NICE clinical guideline 21 (2004) includes best practice recommendations for healthcare professionals working in community settings on how to assess and prevent falls. The guideline also advises on how to care for people who present at hospital because of a fall, and on what should be done to prevent them from falling again after they return home.
Following a review three years after the guideline’s publication (2007), it was agreed that its recommendations continue to represent best clinical practice for healthcare professionals working in community settings.
Recommendations on preventing falls during hospital stays were not within the remit of the 2004 guideline; therefore, during this review, stakeholders asked NICE to extend its clinical guideline, to include recommendations on the assessment and prevention of falls specifically in inpatient settings, such as hospitals.
NICE has reviewed the available evidence and published its draft recommendations for this specific setting, as part of a public consultation. Registered stakeholders have until Friday 15 February 2013 to submit their feedback on these. Following consultation, all feedback will be considered before the recommendations are finalised. Once published, these will be added to NICE’s existing recommendations in CG21.
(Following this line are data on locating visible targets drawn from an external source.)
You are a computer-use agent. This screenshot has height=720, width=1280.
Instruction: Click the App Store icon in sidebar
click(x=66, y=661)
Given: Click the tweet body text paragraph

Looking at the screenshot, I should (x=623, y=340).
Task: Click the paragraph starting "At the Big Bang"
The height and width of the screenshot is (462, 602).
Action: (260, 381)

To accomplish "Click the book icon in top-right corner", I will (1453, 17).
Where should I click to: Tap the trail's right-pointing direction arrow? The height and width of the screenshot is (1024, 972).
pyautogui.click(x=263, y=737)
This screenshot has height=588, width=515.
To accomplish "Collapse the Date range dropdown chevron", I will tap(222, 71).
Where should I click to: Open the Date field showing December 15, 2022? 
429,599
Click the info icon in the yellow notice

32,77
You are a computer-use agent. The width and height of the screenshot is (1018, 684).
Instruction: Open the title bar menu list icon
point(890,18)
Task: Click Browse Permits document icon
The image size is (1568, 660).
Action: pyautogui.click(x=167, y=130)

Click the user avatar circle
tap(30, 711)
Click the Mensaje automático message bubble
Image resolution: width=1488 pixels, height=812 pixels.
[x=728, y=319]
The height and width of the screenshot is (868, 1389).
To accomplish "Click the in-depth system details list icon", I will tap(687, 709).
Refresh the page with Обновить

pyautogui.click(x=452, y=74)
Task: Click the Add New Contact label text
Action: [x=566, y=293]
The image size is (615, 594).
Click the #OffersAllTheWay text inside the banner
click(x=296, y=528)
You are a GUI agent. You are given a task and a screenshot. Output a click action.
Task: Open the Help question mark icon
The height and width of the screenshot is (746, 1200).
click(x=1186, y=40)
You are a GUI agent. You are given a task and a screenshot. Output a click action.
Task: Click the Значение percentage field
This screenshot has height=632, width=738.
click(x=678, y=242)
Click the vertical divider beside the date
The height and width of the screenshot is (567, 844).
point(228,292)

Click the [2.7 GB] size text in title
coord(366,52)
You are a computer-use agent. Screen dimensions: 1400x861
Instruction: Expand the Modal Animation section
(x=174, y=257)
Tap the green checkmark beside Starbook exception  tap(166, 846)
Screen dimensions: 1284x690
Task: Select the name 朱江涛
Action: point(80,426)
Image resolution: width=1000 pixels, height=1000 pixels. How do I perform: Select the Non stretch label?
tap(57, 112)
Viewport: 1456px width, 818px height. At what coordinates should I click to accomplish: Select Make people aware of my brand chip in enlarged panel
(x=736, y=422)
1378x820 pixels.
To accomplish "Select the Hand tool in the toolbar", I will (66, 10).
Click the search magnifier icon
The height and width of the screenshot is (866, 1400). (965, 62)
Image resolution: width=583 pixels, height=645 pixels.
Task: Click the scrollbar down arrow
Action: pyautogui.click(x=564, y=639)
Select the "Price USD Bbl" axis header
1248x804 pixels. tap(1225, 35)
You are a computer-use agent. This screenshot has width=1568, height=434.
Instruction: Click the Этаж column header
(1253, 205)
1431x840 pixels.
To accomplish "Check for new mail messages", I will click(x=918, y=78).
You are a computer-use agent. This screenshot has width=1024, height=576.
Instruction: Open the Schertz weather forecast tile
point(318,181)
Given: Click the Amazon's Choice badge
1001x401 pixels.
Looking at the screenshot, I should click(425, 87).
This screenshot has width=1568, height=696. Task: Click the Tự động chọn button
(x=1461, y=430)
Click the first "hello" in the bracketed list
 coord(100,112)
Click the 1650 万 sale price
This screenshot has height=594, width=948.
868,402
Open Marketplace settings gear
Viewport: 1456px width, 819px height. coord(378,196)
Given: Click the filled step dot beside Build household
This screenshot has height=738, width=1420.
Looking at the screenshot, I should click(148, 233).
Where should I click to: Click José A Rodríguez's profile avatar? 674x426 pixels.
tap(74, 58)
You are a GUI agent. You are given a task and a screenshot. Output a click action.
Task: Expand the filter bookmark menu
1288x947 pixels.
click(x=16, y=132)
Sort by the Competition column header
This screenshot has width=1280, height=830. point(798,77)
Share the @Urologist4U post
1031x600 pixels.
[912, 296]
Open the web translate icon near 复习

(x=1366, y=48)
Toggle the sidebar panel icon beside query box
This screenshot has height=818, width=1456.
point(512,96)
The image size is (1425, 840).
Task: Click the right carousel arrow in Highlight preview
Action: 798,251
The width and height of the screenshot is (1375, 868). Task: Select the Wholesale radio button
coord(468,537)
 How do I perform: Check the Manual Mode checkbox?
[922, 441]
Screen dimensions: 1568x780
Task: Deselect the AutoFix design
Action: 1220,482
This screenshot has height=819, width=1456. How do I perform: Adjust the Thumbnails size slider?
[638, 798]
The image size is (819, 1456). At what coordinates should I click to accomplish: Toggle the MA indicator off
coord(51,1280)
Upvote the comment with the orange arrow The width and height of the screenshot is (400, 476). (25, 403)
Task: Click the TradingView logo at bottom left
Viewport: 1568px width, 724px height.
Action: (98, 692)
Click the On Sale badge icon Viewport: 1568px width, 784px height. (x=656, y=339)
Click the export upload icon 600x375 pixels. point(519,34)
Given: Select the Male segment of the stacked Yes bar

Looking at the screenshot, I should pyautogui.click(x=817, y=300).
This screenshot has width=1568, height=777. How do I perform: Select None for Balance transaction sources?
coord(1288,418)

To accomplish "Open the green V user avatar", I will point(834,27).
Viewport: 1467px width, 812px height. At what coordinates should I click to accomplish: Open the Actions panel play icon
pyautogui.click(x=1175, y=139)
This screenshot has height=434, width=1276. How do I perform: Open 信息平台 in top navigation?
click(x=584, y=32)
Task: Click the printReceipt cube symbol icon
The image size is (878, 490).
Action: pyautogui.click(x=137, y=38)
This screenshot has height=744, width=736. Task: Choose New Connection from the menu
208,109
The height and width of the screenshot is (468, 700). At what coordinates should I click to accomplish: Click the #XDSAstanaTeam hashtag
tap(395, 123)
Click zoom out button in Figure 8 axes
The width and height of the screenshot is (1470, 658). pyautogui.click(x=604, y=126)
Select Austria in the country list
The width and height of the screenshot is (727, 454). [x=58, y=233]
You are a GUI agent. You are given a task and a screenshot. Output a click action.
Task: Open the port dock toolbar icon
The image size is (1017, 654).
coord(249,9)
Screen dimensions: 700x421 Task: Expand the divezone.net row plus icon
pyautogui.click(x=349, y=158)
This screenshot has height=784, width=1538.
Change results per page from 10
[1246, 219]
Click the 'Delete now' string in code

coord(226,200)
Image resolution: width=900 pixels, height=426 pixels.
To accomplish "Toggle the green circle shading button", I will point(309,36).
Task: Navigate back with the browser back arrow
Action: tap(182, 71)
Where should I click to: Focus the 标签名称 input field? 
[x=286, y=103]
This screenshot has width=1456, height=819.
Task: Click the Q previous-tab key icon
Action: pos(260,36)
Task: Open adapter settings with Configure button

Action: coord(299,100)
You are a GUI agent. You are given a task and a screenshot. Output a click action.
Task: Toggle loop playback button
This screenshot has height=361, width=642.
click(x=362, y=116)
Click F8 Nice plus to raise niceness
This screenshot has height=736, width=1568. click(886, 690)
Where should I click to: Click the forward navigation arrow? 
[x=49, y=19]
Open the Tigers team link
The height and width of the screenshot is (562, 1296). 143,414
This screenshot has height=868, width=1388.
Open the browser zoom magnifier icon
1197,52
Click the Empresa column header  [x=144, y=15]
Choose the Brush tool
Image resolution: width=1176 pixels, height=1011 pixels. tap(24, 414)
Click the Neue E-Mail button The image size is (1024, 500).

As effective falls services require close links between community and inpatient healthcare settings, NICE will develop recommendations on service delivery, as part of its previously announced planned guidance on the assessment and management of comorbidities, long term conditions and complex needs. This will be in addition to NICE’s planned extension of CG21. This is because the components of service delivery for people who have had a fall, or who are at risk of falling, warrant more comprehensive consideration alongside those who have more complex needs. Once confirmed, the expected publication schedule for this planned guidance will be made available on NICE’s website.
The published scope of the guideline has been amended to reflect this.